Before the 2023 season, Diamond Sports Group, which operates the Bally Sports networks and which held the television rights to 14 of MLB's 30 clubs, filed for Chapter 11 bankruptcy protection, and Warner Bros. Discovery (WBD), which operated three AT&T SportsNet channels, announced that it would exit the RSN business. In response to the potential loss of broadcasters for 17 of its teams, the league created MLB Local Media, a new division, and hired Doug Johnson as senior vice president and executive producer of local media, Greg Pennell as senior VP of local media, and Kendall Burgess as VP of local media technical operations. Johnson had worked for AT&T SportsNet Pittsburgh. Pennell and Burgess were previously employees of Bally Sports.

On May 30, 2023, MLB announced that it would take over Padres broadcasts starting the following day, after Bally Sports San Diego failed to make payments to the team during a grace period. The Padres are the first team for which MLB produces all regional telecasts. On July 18, following Bally Sports Arizona's failure to make payments to the Arizona Diamondbacks on a similar grace period, MLB decided to take over production of regional telecasts of Diamondbacks games for the rest of the 2023 regular season.

In 2024, MLB took over broadcasts for the Colorado Rockies; including the Padres and Diamondbacks, the league distributed telecasts for three of its clubs. In 2025, MLB distributed broadcasts for five clubs, having adding the Cleveland Guardians and Minnesota Twins broadcasts to its local media department. In 2025, the Seattle Mariners' broadcasts were produced by MLB Local Media, but Root Sports Northwest continued to distribute the team's games via its own television channel and direct-to-consumer streaming service. After the season, the Mariners shut down Root Sports Northwest and moved to MLB Local Media starting in 2026. On January 14, 2026, the Washington Nationals became the seventh team to have its games produced by MLB after its broadcast agreement with MASN expired.

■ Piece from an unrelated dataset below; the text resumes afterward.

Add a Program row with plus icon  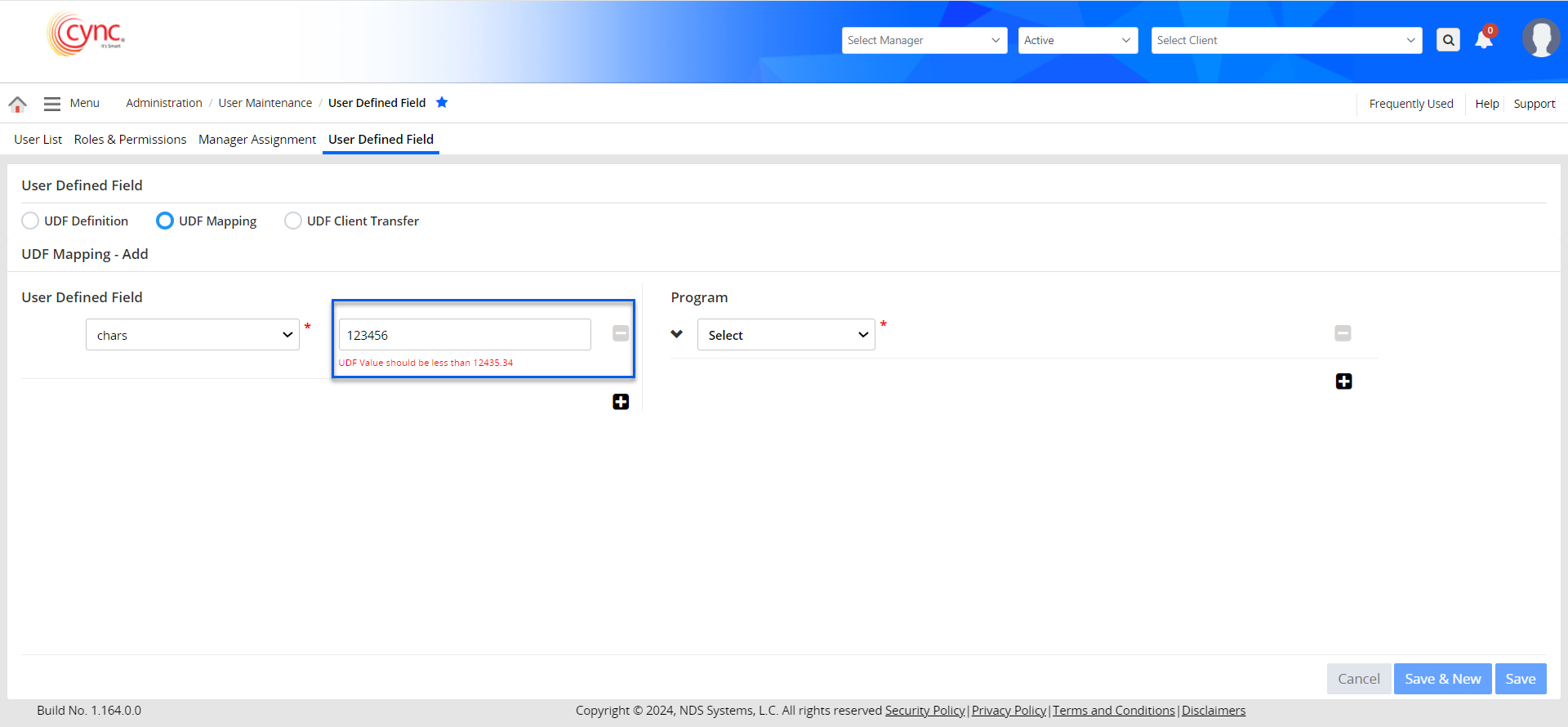pos(1343,381)
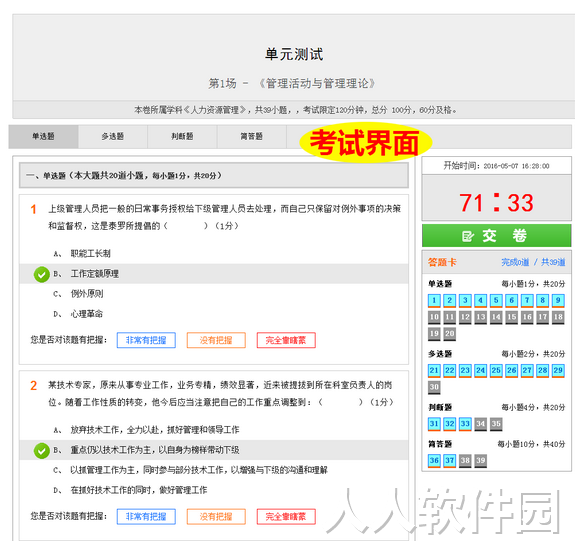575x544 pixels.
Task: Pick option C for question 2
Action: 214,470

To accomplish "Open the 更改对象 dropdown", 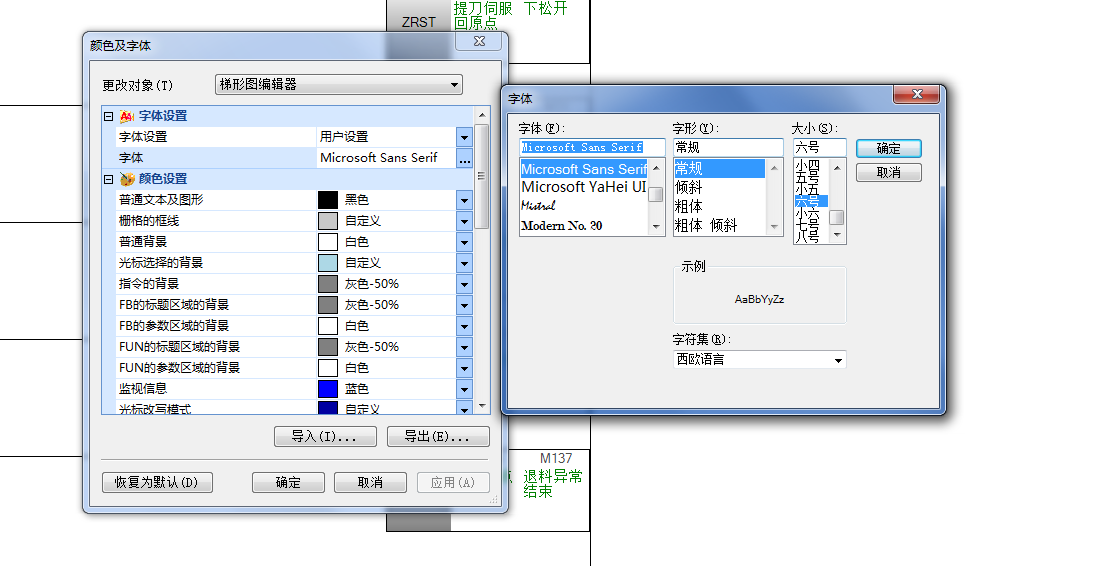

On February 2, 2026, Main Street Sports Group announced that FanDuel Sports Network would no longer show MLB games. The Cincinnati Reds, Kansas City Royals, Miami Marlins, Milwaukee Brewers, St. Louis Cardinals, and Tampa Bay Rays moved their broadcasts to MLB Local Media. The Reds and Brewers were initially slated to join MLB's local production in 2025, but re-signed with the rebranded FanDuel Sports Network for that season. The Detroit Tigers later announced a move to MLB Local Media as well. The Los Angeles Angels announced an arrangement to have MLB.tv stream in-market games under the name "Angels.tv", and later announced that they would buy all remaining shares in FanDuel Sports Network West, which they would continue to operate. The Atlanta Braves announced that they would broadcast their own games on BravesVision, a new broadcaster available on cable, satellite, streaming, and direct-to-consumer services, including via MLB.tv.

ESPN holds the in-market distribution rights for all clubs whose games are produced by MLB Local Media. During the 2026 season, these games are expected to be available on MLB's own streaming service, MLB.TV, before moving to ESPN's streaming service in the 2027 season.